- _Dataset excerpt_
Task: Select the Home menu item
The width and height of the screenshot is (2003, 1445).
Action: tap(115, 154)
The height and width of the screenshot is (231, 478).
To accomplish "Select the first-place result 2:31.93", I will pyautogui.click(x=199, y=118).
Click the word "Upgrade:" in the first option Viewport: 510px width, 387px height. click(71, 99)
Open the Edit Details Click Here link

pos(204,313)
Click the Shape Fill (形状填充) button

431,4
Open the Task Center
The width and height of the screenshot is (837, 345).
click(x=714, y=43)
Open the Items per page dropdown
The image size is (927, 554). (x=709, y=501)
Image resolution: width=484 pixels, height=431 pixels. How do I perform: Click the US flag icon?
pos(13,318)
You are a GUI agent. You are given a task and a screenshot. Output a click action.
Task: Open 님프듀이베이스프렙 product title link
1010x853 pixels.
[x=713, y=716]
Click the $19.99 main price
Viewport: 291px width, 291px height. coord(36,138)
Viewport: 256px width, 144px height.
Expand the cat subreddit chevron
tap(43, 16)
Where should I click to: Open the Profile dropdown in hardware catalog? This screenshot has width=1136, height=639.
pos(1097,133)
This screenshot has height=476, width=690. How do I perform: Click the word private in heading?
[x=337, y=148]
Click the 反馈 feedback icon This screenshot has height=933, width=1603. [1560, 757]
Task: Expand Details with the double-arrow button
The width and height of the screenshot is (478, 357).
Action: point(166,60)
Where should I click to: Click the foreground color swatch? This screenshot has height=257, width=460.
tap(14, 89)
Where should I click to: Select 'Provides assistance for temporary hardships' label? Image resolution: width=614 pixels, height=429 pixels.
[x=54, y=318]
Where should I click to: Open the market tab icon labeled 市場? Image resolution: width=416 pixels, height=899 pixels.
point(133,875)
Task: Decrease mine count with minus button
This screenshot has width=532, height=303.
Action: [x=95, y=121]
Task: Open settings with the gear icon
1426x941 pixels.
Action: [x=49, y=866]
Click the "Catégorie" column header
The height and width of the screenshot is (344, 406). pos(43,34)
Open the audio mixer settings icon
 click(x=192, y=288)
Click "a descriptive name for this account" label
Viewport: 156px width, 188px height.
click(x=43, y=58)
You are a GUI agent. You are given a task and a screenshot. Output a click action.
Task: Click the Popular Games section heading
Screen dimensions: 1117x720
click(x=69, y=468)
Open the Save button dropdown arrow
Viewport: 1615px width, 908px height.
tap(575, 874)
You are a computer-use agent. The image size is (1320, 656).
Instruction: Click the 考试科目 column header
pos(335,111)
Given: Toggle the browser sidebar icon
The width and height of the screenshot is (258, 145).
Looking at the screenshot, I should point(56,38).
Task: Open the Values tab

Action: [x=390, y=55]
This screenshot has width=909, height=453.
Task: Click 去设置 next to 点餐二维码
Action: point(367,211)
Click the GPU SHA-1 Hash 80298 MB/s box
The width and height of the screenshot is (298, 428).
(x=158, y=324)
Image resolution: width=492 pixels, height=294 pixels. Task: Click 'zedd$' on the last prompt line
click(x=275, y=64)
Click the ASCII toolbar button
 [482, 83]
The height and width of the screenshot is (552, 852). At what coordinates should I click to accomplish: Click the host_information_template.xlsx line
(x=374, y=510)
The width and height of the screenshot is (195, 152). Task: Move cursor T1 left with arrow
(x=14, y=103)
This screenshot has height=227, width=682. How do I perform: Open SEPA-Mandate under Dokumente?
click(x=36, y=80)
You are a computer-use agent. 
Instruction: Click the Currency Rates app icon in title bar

- _The problem_
Transcribe the stretch of lines from the one containing "Task: Open settings with the gear icon" through the end of the records, reproducing each line exactly.

- _Response to this exercise_
Task: Open settings with the gear icon
1426x941 pixels.
Action: [x=49, y=866]
Click the "Catégorie" column header
The height and width of the screenshot is (344, 406). pos(43,34)
Open the audio mixer settings icon
 click(x=192, y=288)
Click "a descriptive name for this account" label
Viewport: 156px width, 188px height.
click(x=43, y=58)
You are a GUI agent. You are given a task and a screenshot. Output a click action.
Task: Click the Popular Games section heading
Screen dimensions: 1117x720
click(x=69, y=468)
Open the Save button dropdown arrow
Viewport: 1615px width, 908px height.
tap(575, 874)
You are a computer-use agent. The image size is (1320, 656).
Instruction: Click the 考试科目 column header
pos(335,111)
Given: Toggle the browser sidebar icon
The width and height of the screenshot is (258, 145).
Looking at the screenshot, I should point(56,38).
Task: Open the Values tab

Action: [x=390, y=55]
This screenshot has width=909, height=453.
Task: Click 去设置 next to 点餐二维码
Action: point(367,211)
Click the GPU SHA-1 Hash 80298 MB/s box
The width and height of the screenshot is (298, 428).
(x=158, y=324)
Image resolution: width=492 pixels, height=294 pixels. Task: Click 'zedd$' on the last prompt line
click(x=275, y=64)
Click the ASCII toolbar button
 [482, 83]
The height and width of the screenshot is (552, 852). At what coordinates should I click to accomplish: Click the host_information_template.xlsx line
(x=374, y=510)
The width and height of the screenshot is (195, 152). Task: Move cursor T1 left with arrow
(x=14, y=103)
This screenshot has height=227, width=682. How do I perform: Open SEPA-Mandate under Dokumente?
click(x=36, y=80)
You are a computer-use agent. 
Instruction: Click the Currency Rates app icon in title bar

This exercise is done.